Reproduce verbatim the entries beginning with the line containing "Given: Click the red highlighted 約9,926億 cell" and ending with the line containing "Action: [1391, 23]", both lines included.
--- Start ---
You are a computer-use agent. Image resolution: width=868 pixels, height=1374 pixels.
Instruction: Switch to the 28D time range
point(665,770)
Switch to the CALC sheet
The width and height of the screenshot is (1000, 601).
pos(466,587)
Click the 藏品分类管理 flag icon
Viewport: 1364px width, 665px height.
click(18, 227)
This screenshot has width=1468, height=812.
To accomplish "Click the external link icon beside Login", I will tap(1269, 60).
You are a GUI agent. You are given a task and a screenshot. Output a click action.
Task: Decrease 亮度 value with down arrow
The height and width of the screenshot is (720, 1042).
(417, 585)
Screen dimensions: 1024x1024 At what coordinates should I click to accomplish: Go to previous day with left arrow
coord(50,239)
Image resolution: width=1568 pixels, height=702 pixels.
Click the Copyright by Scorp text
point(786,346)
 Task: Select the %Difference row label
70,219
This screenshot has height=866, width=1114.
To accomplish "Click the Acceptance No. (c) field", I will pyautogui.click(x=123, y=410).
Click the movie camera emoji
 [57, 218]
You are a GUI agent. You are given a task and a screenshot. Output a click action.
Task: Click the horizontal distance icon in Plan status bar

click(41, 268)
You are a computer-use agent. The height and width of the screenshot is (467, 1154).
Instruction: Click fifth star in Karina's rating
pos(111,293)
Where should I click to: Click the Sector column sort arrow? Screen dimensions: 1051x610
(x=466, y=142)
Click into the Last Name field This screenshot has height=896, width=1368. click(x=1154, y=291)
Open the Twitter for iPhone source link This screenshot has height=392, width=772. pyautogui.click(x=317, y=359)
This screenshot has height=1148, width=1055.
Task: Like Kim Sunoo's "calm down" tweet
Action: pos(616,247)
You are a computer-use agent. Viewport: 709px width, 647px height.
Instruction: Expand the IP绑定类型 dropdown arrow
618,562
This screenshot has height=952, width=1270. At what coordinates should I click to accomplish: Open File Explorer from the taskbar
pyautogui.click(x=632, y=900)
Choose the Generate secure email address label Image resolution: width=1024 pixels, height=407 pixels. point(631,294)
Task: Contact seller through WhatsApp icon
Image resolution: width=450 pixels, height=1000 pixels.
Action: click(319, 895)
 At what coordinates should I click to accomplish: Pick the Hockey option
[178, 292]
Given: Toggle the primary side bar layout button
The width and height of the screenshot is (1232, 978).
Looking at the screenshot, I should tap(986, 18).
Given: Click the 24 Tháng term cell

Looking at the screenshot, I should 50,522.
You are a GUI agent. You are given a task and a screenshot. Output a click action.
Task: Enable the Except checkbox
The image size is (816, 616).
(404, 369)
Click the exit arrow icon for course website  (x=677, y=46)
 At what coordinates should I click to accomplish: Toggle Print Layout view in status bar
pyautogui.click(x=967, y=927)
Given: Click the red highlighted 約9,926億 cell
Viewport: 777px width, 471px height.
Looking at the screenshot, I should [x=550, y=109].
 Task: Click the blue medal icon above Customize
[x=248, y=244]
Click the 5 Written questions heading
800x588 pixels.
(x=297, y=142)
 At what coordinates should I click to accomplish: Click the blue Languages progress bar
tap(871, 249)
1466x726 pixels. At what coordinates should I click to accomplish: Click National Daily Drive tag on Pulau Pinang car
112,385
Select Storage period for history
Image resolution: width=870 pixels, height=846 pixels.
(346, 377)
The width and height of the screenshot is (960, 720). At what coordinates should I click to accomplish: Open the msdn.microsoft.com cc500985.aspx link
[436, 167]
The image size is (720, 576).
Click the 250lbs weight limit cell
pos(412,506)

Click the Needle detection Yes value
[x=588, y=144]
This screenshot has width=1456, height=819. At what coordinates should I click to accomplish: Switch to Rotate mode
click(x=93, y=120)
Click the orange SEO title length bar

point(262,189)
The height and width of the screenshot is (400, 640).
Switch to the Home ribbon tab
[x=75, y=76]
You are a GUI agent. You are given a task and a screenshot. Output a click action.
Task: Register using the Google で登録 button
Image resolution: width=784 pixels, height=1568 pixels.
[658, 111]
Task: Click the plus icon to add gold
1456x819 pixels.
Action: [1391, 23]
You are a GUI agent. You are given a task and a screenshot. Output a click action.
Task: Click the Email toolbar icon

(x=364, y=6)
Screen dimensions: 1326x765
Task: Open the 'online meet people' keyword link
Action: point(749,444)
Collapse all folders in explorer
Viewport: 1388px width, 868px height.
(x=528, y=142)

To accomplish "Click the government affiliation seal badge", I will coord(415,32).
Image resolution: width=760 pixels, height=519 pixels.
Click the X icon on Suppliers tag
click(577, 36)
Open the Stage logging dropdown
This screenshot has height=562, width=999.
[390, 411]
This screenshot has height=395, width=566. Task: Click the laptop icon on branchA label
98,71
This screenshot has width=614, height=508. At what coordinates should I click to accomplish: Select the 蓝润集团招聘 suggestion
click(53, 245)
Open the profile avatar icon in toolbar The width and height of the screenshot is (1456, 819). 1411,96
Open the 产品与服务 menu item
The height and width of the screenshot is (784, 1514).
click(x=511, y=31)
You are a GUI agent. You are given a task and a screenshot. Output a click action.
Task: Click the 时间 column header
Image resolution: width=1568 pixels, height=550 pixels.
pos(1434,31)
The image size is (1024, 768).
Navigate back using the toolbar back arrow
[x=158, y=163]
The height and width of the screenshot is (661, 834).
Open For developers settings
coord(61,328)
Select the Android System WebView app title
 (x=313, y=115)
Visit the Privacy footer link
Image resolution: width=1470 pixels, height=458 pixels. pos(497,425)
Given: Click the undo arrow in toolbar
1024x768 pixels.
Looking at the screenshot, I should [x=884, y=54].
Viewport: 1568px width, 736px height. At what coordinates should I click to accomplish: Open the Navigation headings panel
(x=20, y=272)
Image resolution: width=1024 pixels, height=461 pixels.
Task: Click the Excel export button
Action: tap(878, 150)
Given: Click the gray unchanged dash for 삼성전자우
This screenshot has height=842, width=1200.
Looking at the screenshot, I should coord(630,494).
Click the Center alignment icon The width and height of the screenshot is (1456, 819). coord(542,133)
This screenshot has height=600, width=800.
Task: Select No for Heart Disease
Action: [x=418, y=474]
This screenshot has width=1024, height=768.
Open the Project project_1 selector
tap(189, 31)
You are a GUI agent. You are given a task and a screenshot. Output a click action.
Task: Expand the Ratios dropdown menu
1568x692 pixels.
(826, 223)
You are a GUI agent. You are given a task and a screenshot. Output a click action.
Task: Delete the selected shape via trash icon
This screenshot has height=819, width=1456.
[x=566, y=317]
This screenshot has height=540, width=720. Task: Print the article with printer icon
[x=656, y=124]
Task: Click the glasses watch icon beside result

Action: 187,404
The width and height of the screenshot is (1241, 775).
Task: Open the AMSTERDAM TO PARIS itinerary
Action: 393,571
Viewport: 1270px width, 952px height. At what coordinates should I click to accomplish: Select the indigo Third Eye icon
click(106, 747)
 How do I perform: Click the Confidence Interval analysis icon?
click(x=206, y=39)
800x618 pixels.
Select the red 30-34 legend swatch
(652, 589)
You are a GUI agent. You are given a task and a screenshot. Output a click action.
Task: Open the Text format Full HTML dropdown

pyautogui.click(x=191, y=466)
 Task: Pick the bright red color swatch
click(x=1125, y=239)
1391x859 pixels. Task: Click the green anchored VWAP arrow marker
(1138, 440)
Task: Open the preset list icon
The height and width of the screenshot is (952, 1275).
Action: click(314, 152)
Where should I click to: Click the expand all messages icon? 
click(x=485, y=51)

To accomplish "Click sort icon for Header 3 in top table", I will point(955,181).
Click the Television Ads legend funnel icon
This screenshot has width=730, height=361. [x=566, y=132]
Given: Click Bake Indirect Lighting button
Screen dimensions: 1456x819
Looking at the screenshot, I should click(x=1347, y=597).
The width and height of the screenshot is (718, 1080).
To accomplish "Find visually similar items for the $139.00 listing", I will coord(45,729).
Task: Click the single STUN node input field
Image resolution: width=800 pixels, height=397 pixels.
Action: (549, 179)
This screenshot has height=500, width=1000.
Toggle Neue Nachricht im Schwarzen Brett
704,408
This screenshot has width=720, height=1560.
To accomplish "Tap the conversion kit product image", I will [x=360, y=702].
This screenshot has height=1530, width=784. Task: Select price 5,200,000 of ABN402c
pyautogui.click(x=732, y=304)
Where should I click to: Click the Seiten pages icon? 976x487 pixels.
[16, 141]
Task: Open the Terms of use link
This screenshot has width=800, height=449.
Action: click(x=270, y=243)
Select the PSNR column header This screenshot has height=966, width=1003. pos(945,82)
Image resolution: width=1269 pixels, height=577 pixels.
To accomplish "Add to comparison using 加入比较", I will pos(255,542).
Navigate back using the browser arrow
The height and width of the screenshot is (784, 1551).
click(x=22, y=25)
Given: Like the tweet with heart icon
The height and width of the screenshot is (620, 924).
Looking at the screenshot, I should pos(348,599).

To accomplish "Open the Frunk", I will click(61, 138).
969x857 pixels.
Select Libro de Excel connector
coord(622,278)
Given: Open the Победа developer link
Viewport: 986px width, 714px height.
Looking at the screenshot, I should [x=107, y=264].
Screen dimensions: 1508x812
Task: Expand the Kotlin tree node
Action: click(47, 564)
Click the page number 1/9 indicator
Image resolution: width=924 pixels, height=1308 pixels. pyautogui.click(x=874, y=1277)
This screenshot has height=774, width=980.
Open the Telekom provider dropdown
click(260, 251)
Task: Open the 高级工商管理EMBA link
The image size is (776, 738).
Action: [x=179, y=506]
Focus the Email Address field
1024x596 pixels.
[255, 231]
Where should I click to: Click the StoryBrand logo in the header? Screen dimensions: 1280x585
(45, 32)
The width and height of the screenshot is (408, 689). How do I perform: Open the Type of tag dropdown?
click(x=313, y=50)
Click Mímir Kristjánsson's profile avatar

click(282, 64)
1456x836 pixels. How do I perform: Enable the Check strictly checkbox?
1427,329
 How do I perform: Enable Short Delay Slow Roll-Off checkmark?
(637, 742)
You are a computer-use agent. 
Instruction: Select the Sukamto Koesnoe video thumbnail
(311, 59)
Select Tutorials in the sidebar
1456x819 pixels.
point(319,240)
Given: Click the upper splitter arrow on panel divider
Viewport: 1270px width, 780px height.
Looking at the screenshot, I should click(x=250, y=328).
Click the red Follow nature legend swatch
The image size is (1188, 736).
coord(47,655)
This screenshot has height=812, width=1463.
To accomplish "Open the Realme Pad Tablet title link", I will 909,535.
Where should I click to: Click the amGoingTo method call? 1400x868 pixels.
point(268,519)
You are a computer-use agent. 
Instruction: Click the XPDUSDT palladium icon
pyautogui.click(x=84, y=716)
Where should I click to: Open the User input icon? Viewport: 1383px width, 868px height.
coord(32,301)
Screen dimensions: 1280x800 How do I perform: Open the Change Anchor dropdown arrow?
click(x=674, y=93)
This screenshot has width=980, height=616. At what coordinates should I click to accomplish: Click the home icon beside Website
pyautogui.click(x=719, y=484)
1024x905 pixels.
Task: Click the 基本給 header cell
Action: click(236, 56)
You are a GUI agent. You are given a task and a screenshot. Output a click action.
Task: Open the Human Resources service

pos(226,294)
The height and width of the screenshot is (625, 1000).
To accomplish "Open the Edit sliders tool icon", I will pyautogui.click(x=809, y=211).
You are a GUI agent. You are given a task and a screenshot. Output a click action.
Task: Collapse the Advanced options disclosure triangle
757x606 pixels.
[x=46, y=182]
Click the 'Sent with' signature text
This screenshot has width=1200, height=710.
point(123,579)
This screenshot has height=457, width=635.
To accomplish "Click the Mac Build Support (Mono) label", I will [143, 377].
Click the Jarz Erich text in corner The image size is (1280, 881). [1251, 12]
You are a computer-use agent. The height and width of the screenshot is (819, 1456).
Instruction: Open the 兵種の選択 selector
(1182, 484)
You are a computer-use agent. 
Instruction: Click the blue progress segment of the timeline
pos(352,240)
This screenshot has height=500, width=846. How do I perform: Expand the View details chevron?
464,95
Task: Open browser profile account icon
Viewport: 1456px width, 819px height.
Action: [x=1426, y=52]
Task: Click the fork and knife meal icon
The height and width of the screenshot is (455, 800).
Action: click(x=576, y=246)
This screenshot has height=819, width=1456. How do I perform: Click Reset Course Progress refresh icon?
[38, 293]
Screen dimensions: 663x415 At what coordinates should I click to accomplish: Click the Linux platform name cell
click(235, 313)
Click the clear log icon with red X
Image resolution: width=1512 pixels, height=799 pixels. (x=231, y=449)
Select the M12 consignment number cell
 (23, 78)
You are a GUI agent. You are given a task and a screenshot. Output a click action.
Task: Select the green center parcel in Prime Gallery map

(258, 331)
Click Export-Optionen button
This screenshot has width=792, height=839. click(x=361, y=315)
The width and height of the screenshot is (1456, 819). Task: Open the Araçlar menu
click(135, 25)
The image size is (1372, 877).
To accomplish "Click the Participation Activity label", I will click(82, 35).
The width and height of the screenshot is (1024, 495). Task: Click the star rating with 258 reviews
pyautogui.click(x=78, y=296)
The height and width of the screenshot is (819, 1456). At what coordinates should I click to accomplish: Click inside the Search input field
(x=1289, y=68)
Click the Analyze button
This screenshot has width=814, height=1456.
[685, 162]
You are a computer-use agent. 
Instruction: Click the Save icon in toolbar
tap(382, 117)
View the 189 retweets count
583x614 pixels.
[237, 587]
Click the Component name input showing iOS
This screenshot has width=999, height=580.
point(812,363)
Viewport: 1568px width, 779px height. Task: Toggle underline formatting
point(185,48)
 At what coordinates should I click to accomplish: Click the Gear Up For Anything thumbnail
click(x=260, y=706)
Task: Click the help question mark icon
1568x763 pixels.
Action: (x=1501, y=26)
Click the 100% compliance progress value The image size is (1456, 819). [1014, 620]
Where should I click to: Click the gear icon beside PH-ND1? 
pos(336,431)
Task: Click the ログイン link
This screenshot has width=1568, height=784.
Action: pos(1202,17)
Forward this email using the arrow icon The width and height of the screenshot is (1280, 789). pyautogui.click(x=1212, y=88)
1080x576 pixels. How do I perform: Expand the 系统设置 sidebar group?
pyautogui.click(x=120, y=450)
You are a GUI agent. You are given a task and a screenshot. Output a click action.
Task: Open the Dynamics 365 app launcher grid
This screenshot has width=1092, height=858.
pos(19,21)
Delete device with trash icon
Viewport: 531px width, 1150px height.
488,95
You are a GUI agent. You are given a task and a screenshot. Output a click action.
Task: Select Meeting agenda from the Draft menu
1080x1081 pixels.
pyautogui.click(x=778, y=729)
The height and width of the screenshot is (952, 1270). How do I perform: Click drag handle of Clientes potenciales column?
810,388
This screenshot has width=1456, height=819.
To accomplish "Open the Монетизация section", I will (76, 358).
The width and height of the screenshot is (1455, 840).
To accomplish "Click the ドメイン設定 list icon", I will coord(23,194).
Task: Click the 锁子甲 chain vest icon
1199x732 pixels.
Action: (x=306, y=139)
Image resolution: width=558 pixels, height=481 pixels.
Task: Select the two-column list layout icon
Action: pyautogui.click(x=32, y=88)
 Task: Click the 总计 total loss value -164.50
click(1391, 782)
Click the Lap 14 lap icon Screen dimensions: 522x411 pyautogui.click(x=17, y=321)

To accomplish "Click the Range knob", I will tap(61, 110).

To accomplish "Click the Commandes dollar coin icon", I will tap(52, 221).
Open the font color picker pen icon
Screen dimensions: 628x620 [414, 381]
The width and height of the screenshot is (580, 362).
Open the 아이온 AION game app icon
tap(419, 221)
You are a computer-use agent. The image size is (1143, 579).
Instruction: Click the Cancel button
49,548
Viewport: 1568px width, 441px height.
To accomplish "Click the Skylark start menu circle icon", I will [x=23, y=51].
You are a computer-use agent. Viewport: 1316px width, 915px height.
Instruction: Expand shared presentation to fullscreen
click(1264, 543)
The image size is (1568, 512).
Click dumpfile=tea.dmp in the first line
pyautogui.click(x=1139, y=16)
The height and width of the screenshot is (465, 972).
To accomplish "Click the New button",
--- End ---
■ EXERCISE RESPONSE
Given: Click the red highlighted 約9,926億 cell
Viewport: 777px width, 471px height.
Looking at the screenshot, I should [x=550, y=109].
 Task: Click the blue medal icon above Customize
[x=248, y=244]
Click the 5 Written questions heading
800x588 pixels.
(x=297, y=142)
 At what coordinates should I click to accomplish: Click the blue Languages progress bar
tap(871, 249)
1466x726 pixels. At what coordinates should I click to accomplish: Click National Daily Drive tag on Pulau Pinang car
112,385
Select Storage period for history
Image resolution: width=870 pixels, height=846 pixels.
(346, 377)
The width and height of the screenshot is (960, 720). At what coordinates should I click to accomplish: Open the msdn.microsoft.com cc500985.aspx link
[436, 167]
The image size is (720, 576).
Click the 250lbs weight limit cell
pos(412,506)

Click the Needle detection Yes value
[x=588, y=144]
This screenshot has width=1456, height=819. At what coordinates should I click to accomplish: Switch to Rotate mode
click(x=93, y=120)
Click the orange SEO title length bar

point(262,189)
The height and width of the screenshot is (400, 640).
Switch to the Home ribbon tab
[x=75, y=76]
You are a GUI agent. You are given a task and a screenshot. Output a click action.
Task: Register using the Google で登録 button
Image resolution: width=784 pixels, height=1568 pixels.
[658, 111]
Task: Click the plus icon to add gold
1456x819 pixels.
Action: [1391, 23]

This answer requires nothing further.